Rahul laughs cruelly now. It delights him that I am uncomfortable. “Or is it the cadavers?” he waves a taunting finger over my nose. “Are you too scared to do your practicals at night?”

Stop it,” I snap. Rahul’s grin repeats itself tenfold in my head, like pinging echoes. “Shut up.”

A wild, ecstatic shock crosses his expression. Rahul’s teeth are pearly under the moonlight. “Make me, freshman.”

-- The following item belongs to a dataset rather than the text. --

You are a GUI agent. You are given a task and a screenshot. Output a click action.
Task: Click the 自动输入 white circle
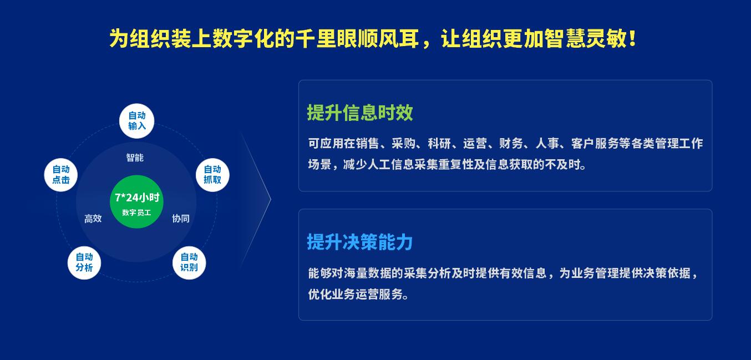(x=137, y=121)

I don’t think he believes I am capable of rage. I’ve been subdued for so long, after all. And yet, when the tightness in my chest snaps and the two ends of the tension lash against my ribcage, my fingers close around the pen in my pocket.

I stab upwards.

There is a soft spot, between the jaw and the neck, where the weapon finds purchase. Rahul’s grin slips. There is so much blood, warm and wet. This is something I am unfamiliar with in my routine dissections in the lab.

Cadavers don’t bleed. A human boy does.

A wretched gurgling punctures the air. Only I am left to hear it, sinking to my knees as blood bubbles from Rahul’s lips. He chokes, his chest seizes, and before I can even think about what to say, there is only stillness in the night.

My heart races in my chest as I stare at the body before me. A perverse slice of moonbeam illuminates one of Rahul’s blood-filled eyes. His fingers, splayed, dip into the canal. The pen is still in his neck, his blood still rapidly draining.

Tentatively, I reach out. When nothing happens, I touch his collarbone, still warm against my cold touch. I trace a Y down his sternum. I imagine the edges of my palm as the slick slice of a scalpel.

I don’t think I can leave Rahul here, but I think I must. I have to wrestle the urge to collect him in my arms, to leave an imprint of a kiss—any memento for the day of my awakening.

Stained, dirtied, and sinful, I believe I have found something else to care about.